Oznaką świeżości grzybów są pachnące, twarde trzony i wypukłe kapelusze. Przygotowanie grzybów nie wymaga specjalnych zdolności, wystarczy odciąć końcówki trzonków i wytrzeć grzyby mokrą ściereczką. Grzyby należy poddawać krótkotrwałej obróbce cieplnej, około 5 do 10 minut, w przeciwnym razie twardnieją.

Grzyby shiitake są jednym z głównych składników diety Genmai-Saishoku - jednej z najzdrowszych diet wegetariańskich.
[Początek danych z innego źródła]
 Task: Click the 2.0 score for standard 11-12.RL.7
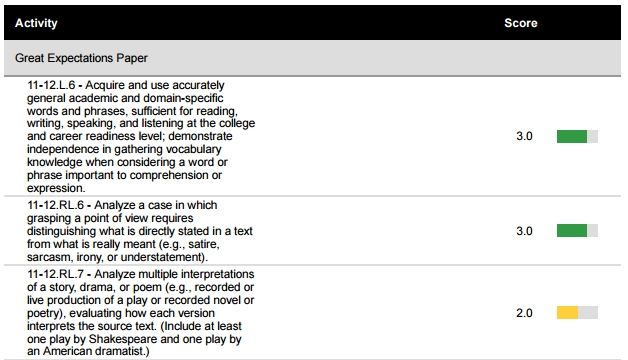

Oprócz wspomnianych grzybów dieta składa się również z brązowego ryżu, wielu warzyw (wszystko uprawiane w warunkach ekologicznych) oraz glonów.

Smażone warzywa z grzybami shiitake

Składniki:
  • 350 g grzybów shiitake
  • 250 g grzybów mun
  • 2 marchewki
  • 1 por
  • 1 łyżka kiełków fasoli mung
  • 1 papryka czerwona
  • 6-8 szt. strączki zielonego groszku cukrowego
  • 1 łyżka rozdrobnionych orzeszków ziemnych
  • 2 łyżki sosu sojowego
  • 1 łyżka czosnku suszonego - płatki
  • 3 ząbki czosnku świeżego
  • 1 łyżeczka startego imbiru
  • 1 szt. trawy cytrynowej
  • 2 łyżki oleju rzepakowego
  • sól  i pieprz do smaku
Przygotowanie:
  1. Grzyby oczyszczamy, rozdzielamy kapelusze od trzonków. Twarde trzonki kroimy na drobne kawałki, kapelusze (zależnie od wielkości) pozostawiamy w całości, kroimy na pół lub na ćwiartki.
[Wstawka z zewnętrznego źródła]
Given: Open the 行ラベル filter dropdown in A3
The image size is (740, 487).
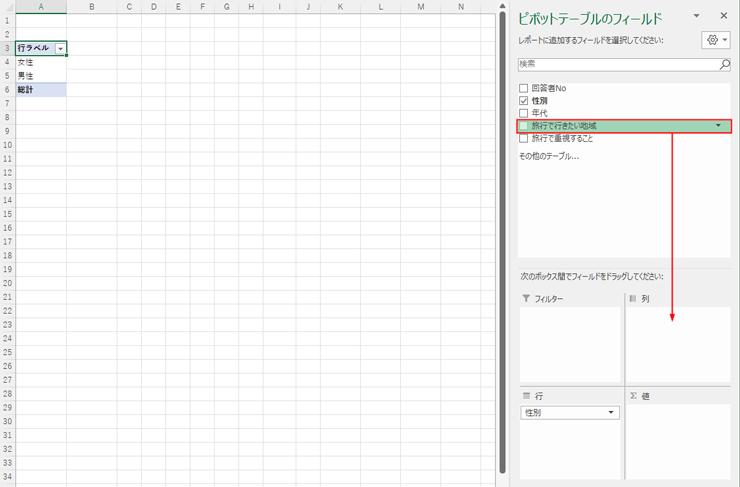Looking at the screenshot, I should point(61,49).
  2. Marchew i paprykę kroimy w niewielkie słupki.
  3. Pora i obrany czosnek kroimy w cienkie plasterki.
  4. Strączki zielonego groszku cukrowego myjemy, odcinamy końcówki.
  5. W woku rozgrzewamy olej, wrzucamy marchew, paprykę i pora. Smażymy 5-8 minut. Dodajemy grzyby, strączki zielonego groszku cukrowego, orzeszki ziemne, starty imbir, trawę cytrynową i sos sojowy. Smażymy krótko, tak aby warzywa pozostały lekko twarde. Na koniec dodajemy kiełki fasoli mung i płatki suszonego czosnku. Jeszcze 2-3 minuty smażymy. Doprawiamy solą i pieprzem. 
  6. Smażone warzywa z podajemy z bagietką.